COVID-19 Causes a Sharp Drop in Demand for Gold

Into the second quarter of the year, gold demand decreased by 11%, the lowest recording since 2009, with demand for the first half of the year down by 6% and jewelry sales falling. The main influence on its market being the Covid-19 pandemic as it has curtailed consumer demand and imposed travel restrictions, which made it harder to supply. Lockdown measures implemented across the world have disrupted mineral exchanges and traditional markets which in turn caused most businesses to grind to a halt or close to avoid losses and/or bankruptcy.
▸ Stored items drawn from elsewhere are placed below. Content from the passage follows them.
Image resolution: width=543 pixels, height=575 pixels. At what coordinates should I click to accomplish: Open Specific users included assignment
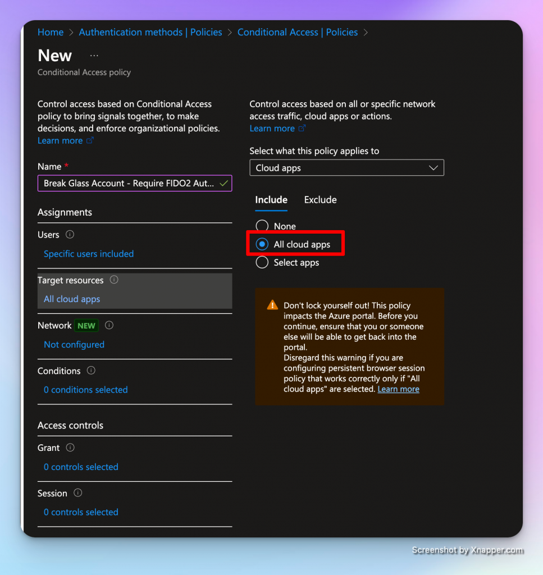[89, 254]
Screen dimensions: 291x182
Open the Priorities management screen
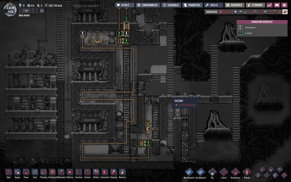pyautogui.click(x=192, y=5)
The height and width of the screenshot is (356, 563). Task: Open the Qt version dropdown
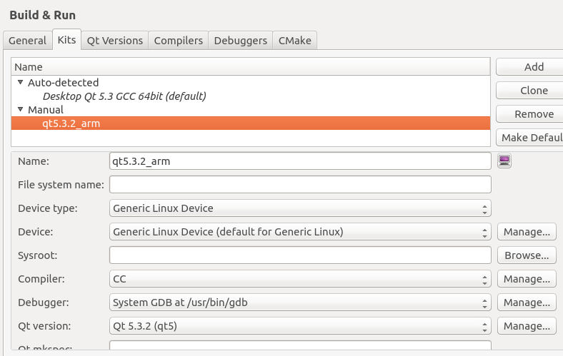(x=300, y=326)
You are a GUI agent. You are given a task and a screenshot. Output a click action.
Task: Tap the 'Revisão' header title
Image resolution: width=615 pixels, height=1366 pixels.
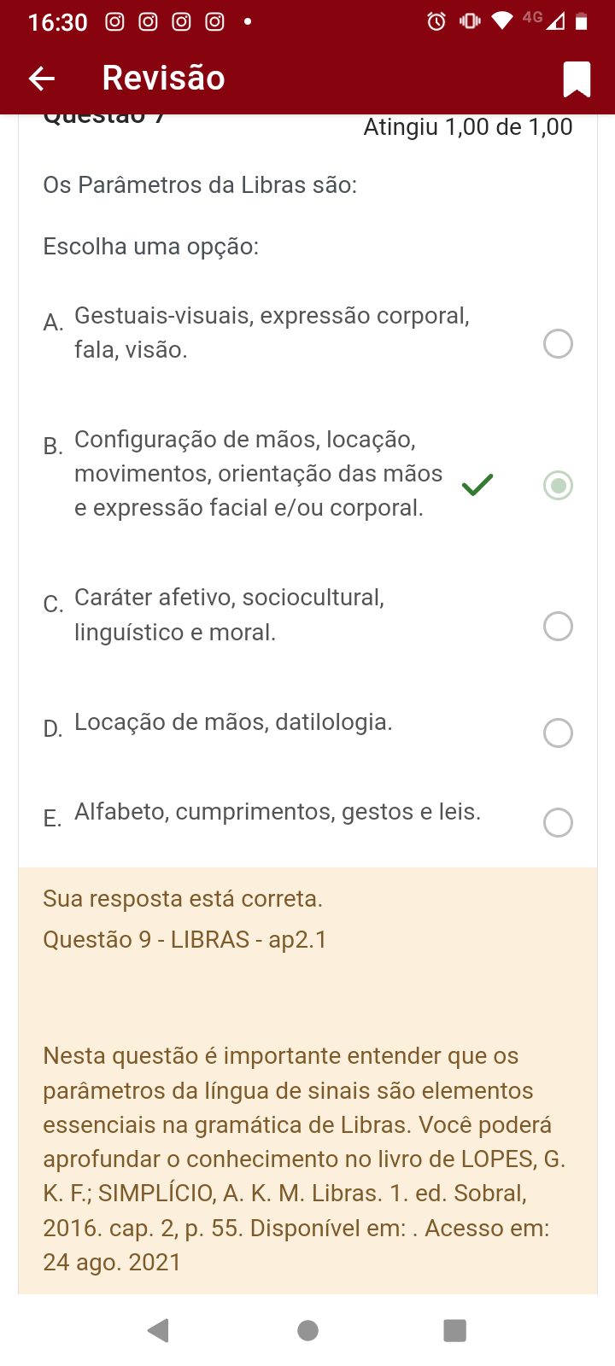(163, 79)
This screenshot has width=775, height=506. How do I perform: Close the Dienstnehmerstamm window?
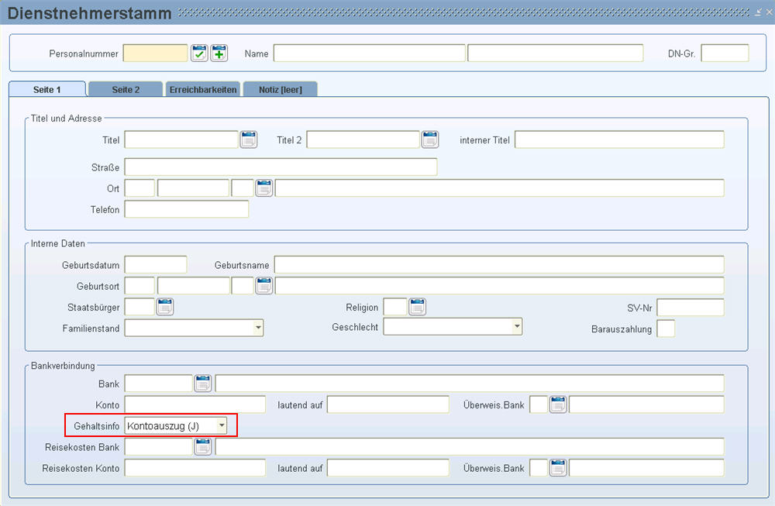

The global response by governments and central banks to the pandemic has included massive liquidity injections which charged record flows of 734 tonnes into gold exchange traded funds. This helped increase the price of gold, gaining 17% in dollar terms and reaching record highs in other numerous currencies, over the first half of the year after a 10% increase in the second quarter.

The supply of gold was affected as well, falling by 6% as both mine production and recycling were impacted by the restrictions. Gold demand in industrial applications had decreased by 19%, with some mines being closed or placed under maintenance due to inability of miners to go to work given the restrictions. Gold mine production also fell in the second quarter of the year by 12% and a decline of 36% followed suit after physical gold demand falling to 677 tonnes.

Most businesses and investors moved away from the assumed safety gold coins and bars possess with sharp declines in demand observed across Asian markets. Take for instance the 65% decrease in demand for retail gold in China. In India, a 34% decrease in demand was recorded; a result of the lockdown that was implemented. Despite this though, the price of gold observes an opposite trend, increasing sharply as its demand falls. At $1,772 per roughly 29 grams, the 8% increase culminates an eight-year high following the last three months and a 31% increase higher from the second quarter of 2019.

Regardless of gold’s volatility and vulnerability to liquidation during this period, gold prices opened higher on August 3 as speculation over economic fallout rising from coronavirus infections being on the rise boosted the demand for this valuable metal among others, driving inflows into safe haven assets by 30% thus far.

The prevailing macroeconomic conditions are reassuring for Kingman Minerals (TSX.V: KGS) and other entities operating in the sector. This reassurance is brought on by many factors, including concerns over global economic recession, rising inflationary expectations as well as low and negative interest rates ensuring that gold carries on with its upward trend.